Exercise description: Format every line of the listing below as a Markdown table with two columns, Row and Entry, where Row holds the line's number and Entry holds the line itself. Leave out any blank lines.

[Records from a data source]
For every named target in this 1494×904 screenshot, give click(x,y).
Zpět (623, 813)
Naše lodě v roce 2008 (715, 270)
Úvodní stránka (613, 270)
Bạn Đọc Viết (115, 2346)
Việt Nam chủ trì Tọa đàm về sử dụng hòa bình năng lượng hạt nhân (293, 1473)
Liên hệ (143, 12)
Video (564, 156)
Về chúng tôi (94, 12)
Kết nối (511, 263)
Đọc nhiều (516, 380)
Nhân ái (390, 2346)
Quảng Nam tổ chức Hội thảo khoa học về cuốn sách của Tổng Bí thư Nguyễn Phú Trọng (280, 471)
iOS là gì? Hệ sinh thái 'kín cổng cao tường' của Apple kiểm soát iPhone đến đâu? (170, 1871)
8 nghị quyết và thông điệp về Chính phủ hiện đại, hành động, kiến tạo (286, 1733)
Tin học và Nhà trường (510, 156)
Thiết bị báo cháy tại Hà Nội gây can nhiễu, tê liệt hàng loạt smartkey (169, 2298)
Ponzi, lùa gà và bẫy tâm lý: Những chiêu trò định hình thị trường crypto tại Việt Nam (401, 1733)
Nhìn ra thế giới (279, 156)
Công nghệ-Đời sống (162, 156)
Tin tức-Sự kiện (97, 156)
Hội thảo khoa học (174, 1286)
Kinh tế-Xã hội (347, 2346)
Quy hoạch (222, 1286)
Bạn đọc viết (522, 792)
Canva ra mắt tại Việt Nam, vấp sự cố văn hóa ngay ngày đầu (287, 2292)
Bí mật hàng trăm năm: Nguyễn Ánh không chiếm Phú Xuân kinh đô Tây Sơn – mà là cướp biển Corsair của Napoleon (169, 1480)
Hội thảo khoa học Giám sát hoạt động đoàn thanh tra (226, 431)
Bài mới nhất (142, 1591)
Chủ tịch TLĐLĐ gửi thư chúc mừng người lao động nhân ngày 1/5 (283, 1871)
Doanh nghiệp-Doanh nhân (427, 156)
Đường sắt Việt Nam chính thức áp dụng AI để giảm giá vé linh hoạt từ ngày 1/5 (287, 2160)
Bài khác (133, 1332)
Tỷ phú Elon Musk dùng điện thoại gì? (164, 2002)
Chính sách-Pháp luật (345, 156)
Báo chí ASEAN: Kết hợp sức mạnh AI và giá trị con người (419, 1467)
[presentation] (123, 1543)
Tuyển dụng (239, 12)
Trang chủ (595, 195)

Response:
| Row | Entry |
|---|---|
| 1 | For every named target in this 1494×904 screenshot, give click(x,y). |
| 2 | Zpět (623, 813) |
| 3 | Naše lodě v roce 2008 (715, 270) |
| 4 | Úvodní stránka (613, 270) |
| 5 | Bạn Đọc Viết (115, 2346) |
| 6 | Việt Nam chủ trì Tọa đàm về sử dụng hòa bình năng lượng hạt nhân (293, 1473) |
| 7 | Liên hệ (143, 12) |
| 8 | Video (564, 156) |
| 9 | Về chúng tôi (94, 12) |
| 10 | Kết nối (511, 263) |
| 11 | Đọc nhiều (516, 380) |
| 12 | Nhân ái (390, 2346) |
| 13 | Quảng Nam tổ chức Hội thảo khoa học về cuốn sách của Tổng Bí thư Nguyễn Phú Trọng (280, 471) |
| 14 | iOS là gì? Hệ sinh thái 'kín cổng cao tường' của Apple kiểm soát iPhone đến đâu? (170, 1871) |
| 15 | 8 nghị quyết và thông điệp về Chính phủ hiện đại, hành động, kiến tạo (286, 1733) |
| 16 | Tin học và Nhà trường (510, 156) |
| 17 | Thiết bị báo cháy tại Hà Nội gây can nhiễu, tê liệt hàng loạt smartkey (169, 2298) |
| 18 | Ponzi, lùa gà và bẫy tâm lý: Những chiêu trò định hình thị trường crypto tại Việt Nam (401, 1733) |
| 19 | Nhìn ra thế giới (279, 156) |
| 20 | Công nghệ-Đời sống (162, 156) |
| 21 | Tin tức-Sự kiện (97, 156) |
| 22 | Hội thảo khoa học (174, 1286) |
| 23 | Kinh tế-Xã hội (347, 2346) |
| 24 | Quy hoạch (222, 1286) |
| 25 | Bạn đọc viết (522, 792) |
| 26 | Canva ra mắt tại Việt Nam, vấp sự cố văn hóa ngay ngày đầu (287, 2292) |
| 27 | Bí mật hàng trăm năm: Nguyễn Ánh không chiếm Phú Xuân kinh đô Tây Sơn – mà là cướp biển Corsair của Napoleon (169, 1480) |
| 28 | Hội thảo khoa học Giám sát hoạt động đoàn thanh tra (226, 431) |
| 29 | Bài mới nhất (142, 1591) |
| 30 | Chủ tịch TLĐLĐ gửi thư chúc mừng người lao động nhân ngày 1/5 (283, 1871) |
| 31 | Doanh nghiệp-Doanh nhân (427, 156) |
| 32 | Đường sắt Việt Nam chính thức áp dụng AI để giảm giá vé linh hoạt từ ngày 1/5 (287, 2160) |
| 33 | Bài khác (133, 1332) |
| 34 | Tỷ phú Elon Musk dùng điện thoại gì? (164, 2002) |
| 35 | Chính sách-Pháp luật (345, 156) |
| 36 | Báo chí ASEAN: Kết hợp sức mạnh AI và giá trị con người (419, 1467) |
| 37 | [presentation] (123, 1543) |
| 38 | Tuyển dụng (239, 12) |
| 39 | Trang chủ (595, 195) |